Source text
::::::::
Why do heavier projectiles tend to have higher momentum?

[skh149]

I am wondering why heavier bullets have a higher momentum than lighter bullets when using similar powder charges?

At the muzzle, a typical 150 grain bullet fired from a 30-'06 will travel at around 3000 ft/s.
A 200 grain bullet from the same rifle will travel around 2600 ft/s.

(The velocities might vary slightly, but they are fairly typical)

The mass of the heavier bullet is 33.3% greater than the lighter bullet, but the lighter bullet travels only travels 15% faster.

Since momentum is equal to mass multiplied by velocity, the heavier bullet will carry more momentum. That heavier bullets have greater momentum is generally accepted to be true in the shooting community.

Why is it that the lighter bullet doesn't travel 33.3% faster, equalizing the momentum between the two?

Is it a quirk of the rifle system? Is it unreasonable to expect them to have similar momentums? Am I misunderstanding or miscalculations something?

Greater velocities exponential increase kinetic energy, so if lighter projectiles had proportional momentum it would seem crazy not to use the lightest projectile one could...

I can't find any explanation online, and it seems like it might be a bit too physics oriented for most shooting forums, although I will try there next if no one knows the answer. (Also, I'm neither a physicist nor an expert marksman)

Thanks in advance for any replies

 

[jrmichler]

Given a particular cartridge, and the same powder charge, two bullets of different weights will have the same kinetic energy. The muzzle energy of both of your examples is 3000 ft-lbs.

The science behind this is the field of interior ballistics (search the term).

 

[phinds]

... if lighter projectiles had proportional momentum it would seem crazy not to use the lightest projectile one could...

No, it would not, unless your objective was to put a hole all the way through something instead of having stopping power

 

[skh149]

Thanks for the reply Jr, having a term to search is useful enough.
::::::::
Available data
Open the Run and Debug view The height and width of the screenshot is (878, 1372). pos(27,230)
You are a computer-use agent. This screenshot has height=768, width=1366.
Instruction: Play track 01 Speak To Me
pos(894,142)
::::::::
Goals
1. According to the forum thread on bullet momentum, what muzzle energy do both example bullets have?
2. Resume the forum thread on bullet momentum, picking up right after its final post.

Results of the tasks
1. 3000 ft-lbs

2.
Would it be right to say that the velocity doesn't increase "proportionately" because it's contribution to kinetic energy is squared, and so if it did increase proportionately it would cause the two to no longer have equal muzzle energies?

 

[Lnewqban]

Interesting problem!
Same propellant, diameter and length of muzzle should produce about similar work on both masses.
Could the increased aerodynamic drag (around 33% higher) of the lighter bullet be a reason for the lack of proportionality in final average velocities?

 

[Delta2]

Same propellant, diameter and length of muzzle should produce about similar work on both masses.

I agree so far.

Could the increased aerodynamic drag (around 33% higher) of the lighter bullet be a reason for the lack of proportionality in final average velocities?

I disagree here. I think if both bullets have the same shape (but one is from denser material than the other) then the force of drag (but not the acceleration) will be the same, hence the work of drag will also be the same. So same total work in both bullets, from work energy theorem we conclude same final kinetic energy.

I think it is a not so hard algebraic excercise to prove that if two masses have the same kinetic energies, then the bigger mass will also have bigger momentum.

 

[sysprog]

Given a particular cartridge, and the same powder charge, two bullets of different weights will have the same kinetic energy. The muzzle energy of both of your examples is 3000 ft-lbs.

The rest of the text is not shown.